*** Source document ***

Dr. Paul Evans, a GP partner at Bridges Medical Practice in Gateshead, told gponline.com his energy bills could jump 50 percent this year. If doctors are forced to reduce their drawings from the practice to cover this, it would equate to “a real terms cut to partners’ pay” and more partners leaving the profession.

“Practices will cut expenses, maybe not covering holidays with a locum, maybe replacing expensive staff with cheaper ones; there’s only so far that partners’ incomes can fall,” Dr. Evans said.

The situation is equally dire in the social care sector. According to the National Care Association, representing small and medium-sized care providers, some facilities are predicting tenfold increases or higher in their energy bills, the effect of which would be “devastating”.

A care home whose fixed-term contract for electricity for the last two years amounted to roughly £20,000 per annum faces new charges of about £125,000 a year. The manager told the i newspaper this would mean residents being charged an additional £100 a week.

The four homes in Scarborough belonging to the Saint Cecilia’s Care Group spent £67,929 on gas in 2021. Managing director Mike Padgham told the paper that he anticipated this cost would rise to £166,637 for 2022, a 145 percent price hike. The electricity bill was expected to balloon by 90 percent.

“I’ve been [in] the sector 33 years. This is the toughest bit that I’ve known in that. It’s almost as challenging, if not more so, than Covid,” he said.

*** End of Source document ***

Directions ::
A - According to the article on rising energy bills, how much did the four Saint Cecilia's Care Group homes in Scarborough spend on gas in 2021?
B - Write a continuation of the article on rising energy bills, picking up right after its last sentence.
The data after this article is separate material and has nothing to do with it.

*** Listed entries ***

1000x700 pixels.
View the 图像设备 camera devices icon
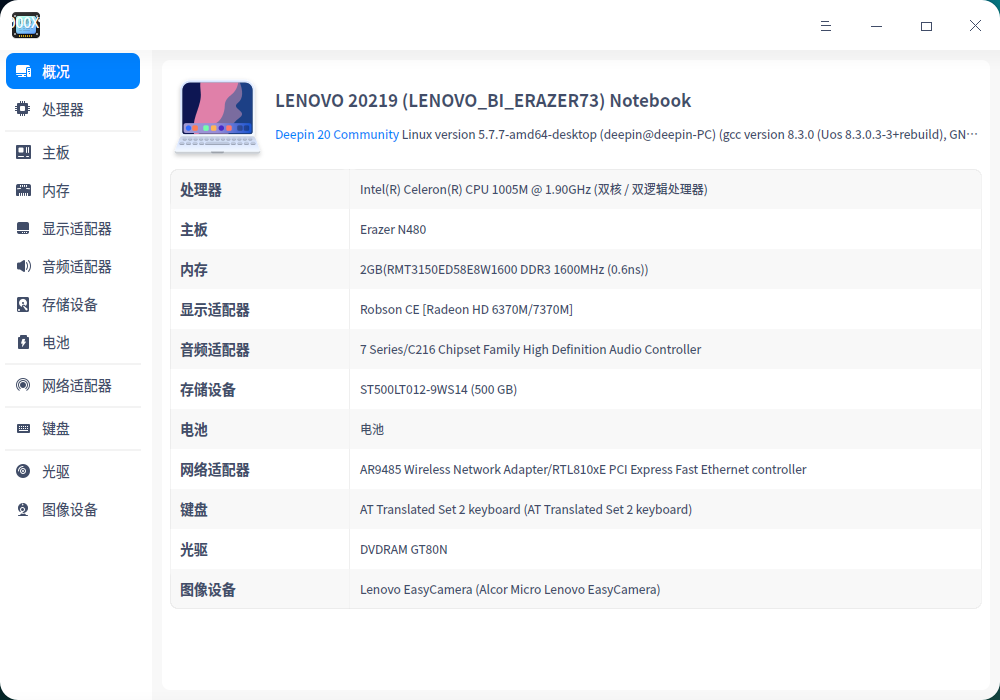click(22, 509)

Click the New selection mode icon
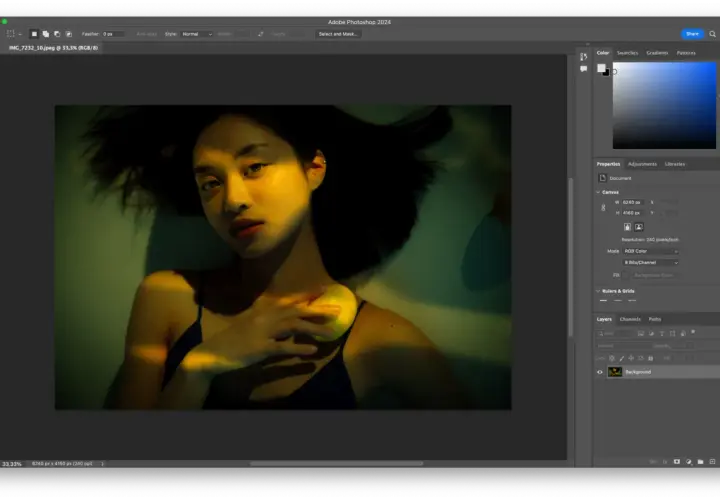pos(34,34)
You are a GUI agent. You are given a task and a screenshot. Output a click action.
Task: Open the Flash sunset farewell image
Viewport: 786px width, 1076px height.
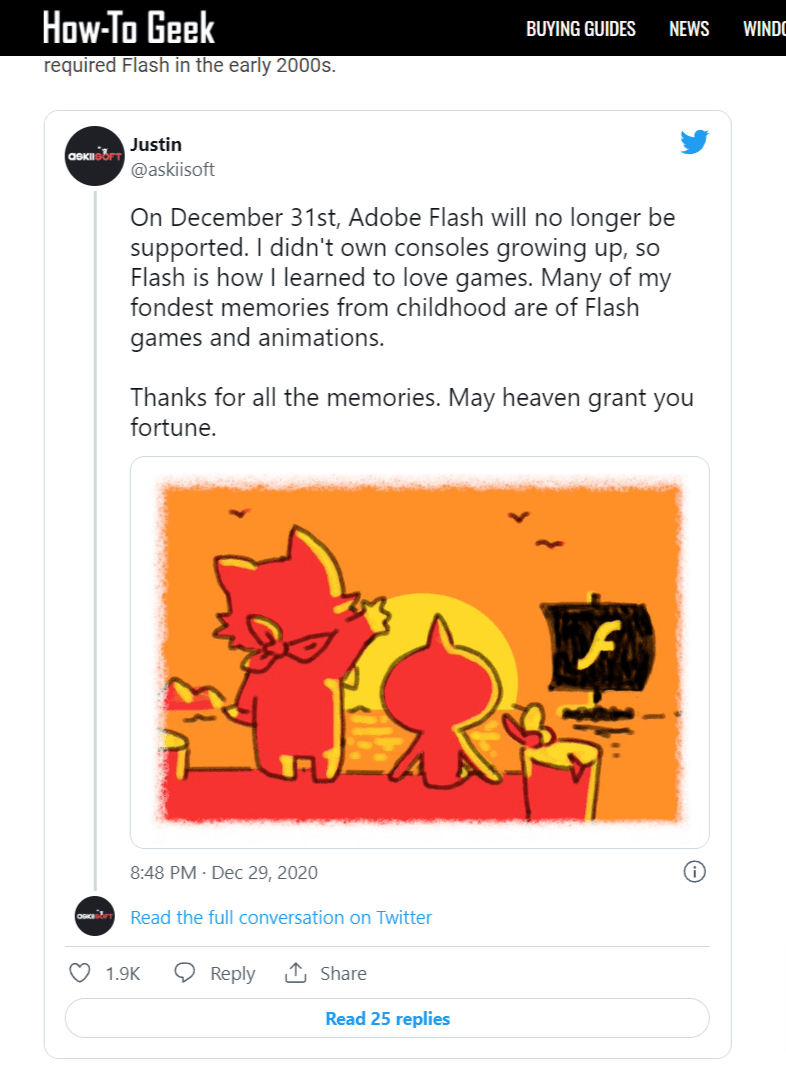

*** End of Listed entries ***

Replies ::
A - £67,929.

B -
In Wales, some health boards are anticipating rises of at least 200 percent, a crippling increase in running costs. Similarly in Scotland, the health system faces gas and electricity bills set to rise by at least £70 million, with hundreds of GP and dental practices potentially unable to absorb the increases.

Taken as a whole, one estimate is that the NHS will need at least £4 billion to compensate for inflation during 2022, even before further possible rises in wholesale energy prices.

No assistance will be forthcoming from the government, which intends to slash public services to fund its war drive and maintain the profits of the major corporations. As the WSWS recently noted of new Prime Minister Liz Truss’s plans to massively ramp up military spending by 2030, “Paying for this would mean income tax increases of 5 percent and unprecedented cuts in social spending. £157 billion is equivalent to the annual spending on the National Health Service (NHS) for the whole of the UK.”

Instead, the burden will be borne by health workers and those in their care.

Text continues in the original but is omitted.